A perfect model would perfectly discriminate between positive and negative instances along all threshold settings until you get to the most liberal setting, which would consider all examples as positives. It would hug the upper left corner of the chart. An example of an extremely good model shown on an ROC chart is shown in the following figure:

A near perfect ML model. Don't believe it, this is about as rare in the real world as leprechauns playing polo while riding unicorns

ROC curves are generated by running the training data through the trained model to generate the predicted score (or probability) of the likelihood of a positive classification for each instance. The results are sorted in order with the most likely first. Each prediction is compared to the actual classification of the instance and a running score of the true positive rate and the false positive rate is kept as you move down the list.

Each true positive rate and false positive rate combination is graphed on the chart with a line connecting the points. In reality, an ROC curve is a step function that approaches a true curve, as the size of your training set grows.

As you move down the list into less and less likely positives (based on the model's prediction), this effectively shifts through a range of thresholds from most conservative (your top scoring instance) to the most liberal (your lowest scoring instance). The resulting curve shows the performance of your ML model along a wide range of threshold scenarios. When you are comparing ML models using ROC curves, you are comparing their performance under many difference threshold conditions. This gives you a fuller picture of performance.

ROC curve charts can be generated easily in R. Using the pROC package, you can generate chart images just using the roc and plot functions. Here is a simple example:

#load pROC library
library(pROC)
#create ROC object based on the model and its class lables
rocCurve <- roc(response = classFactors,
predictor = testPredictionsProb,
levels = rev(levels(classFactors))) #roc function assumes the second class is the target, so we will reverse labels

#plot curve
plot(rocCurve, legacy.axes = TRUE, identity = TRUE, col = "blue", add = FALSE)
#you can also add another model curve to the chart by calling this function again with the 'add = TRUE' option

The code will produce an ROC curve plot similar to the following example:

Example of an ROC curve plot in R.

The following are some benefits of using ROC curves:

  • Not sensitive to changes in class distributions: Shifts in the numbers of positive and negative examples will not affect the ML model's ROC curve, assuming the model remains as effective in discriminating between them.
  • Useful even if classification error costs are unequal: When the costs of false positives or benefits of the correct classification of positives change, the ROC curve is unaffected. Only the region of interest along the curve changes. In other words, the optimal threshold setting will shift but the shape of the curve will not.
  • Allows the comparison of the performance of different ML models along various threshold settings: Some models will perform best at conservative settings while others may be the best at more liberal settings.

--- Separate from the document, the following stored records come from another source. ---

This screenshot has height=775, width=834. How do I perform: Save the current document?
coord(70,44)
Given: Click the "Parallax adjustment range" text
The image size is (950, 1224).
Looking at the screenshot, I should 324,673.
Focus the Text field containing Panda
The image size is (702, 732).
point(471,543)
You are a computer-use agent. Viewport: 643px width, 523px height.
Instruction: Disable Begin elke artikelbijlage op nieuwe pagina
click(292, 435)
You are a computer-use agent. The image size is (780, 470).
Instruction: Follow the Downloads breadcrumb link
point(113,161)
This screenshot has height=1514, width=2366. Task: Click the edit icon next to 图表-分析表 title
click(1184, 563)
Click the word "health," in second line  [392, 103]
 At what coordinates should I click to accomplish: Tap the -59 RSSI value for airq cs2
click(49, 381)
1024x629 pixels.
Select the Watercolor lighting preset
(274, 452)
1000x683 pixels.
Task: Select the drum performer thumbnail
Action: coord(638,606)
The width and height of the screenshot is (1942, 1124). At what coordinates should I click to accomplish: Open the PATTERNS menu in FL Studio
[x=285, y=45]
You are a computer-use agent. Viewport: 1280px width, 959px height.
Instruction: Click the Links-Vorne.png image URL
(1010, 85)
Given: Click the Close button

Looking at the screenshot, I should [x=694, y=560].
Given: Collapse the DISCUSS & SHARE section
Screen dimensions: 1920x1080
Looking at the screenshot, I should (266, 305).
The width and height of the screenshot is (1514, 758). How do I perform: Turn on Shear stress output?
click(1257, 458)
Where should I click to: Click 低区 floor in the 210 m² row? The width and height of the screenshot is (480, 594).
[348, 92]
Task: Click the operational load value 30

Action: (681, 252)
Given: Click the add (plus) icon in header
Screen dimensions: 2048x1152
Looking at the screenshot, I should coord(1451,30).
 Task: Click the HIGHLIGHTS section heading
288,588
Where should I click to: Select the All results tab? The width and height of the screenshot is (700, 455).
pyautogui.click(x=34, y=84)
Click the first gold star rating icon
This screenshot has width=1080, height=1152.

The best model, therefore, depends on the underlying business case.

The following are things to keep in mind with ROC curve analysis:

  • Difficult to use intuitively for multi-class models: It is hard to visualize beyond 2-dimensional space and the dimensions grow quickly with multi-class prediction models. There are methods to do this, but they are still not easy to interpret.
  • Hard to explain to non-analytical audiences: There is a learning curve to ROC curves (it is fun to use the word curve). However, non-specialist people can certainly learn how to understand it with repeated exposure. The author recommends educating them if possible. Organizations that understand these charts can use them when making cost/benefit business decisions. Once they get over the hump of learning to interpret the charts, they will find them very useful.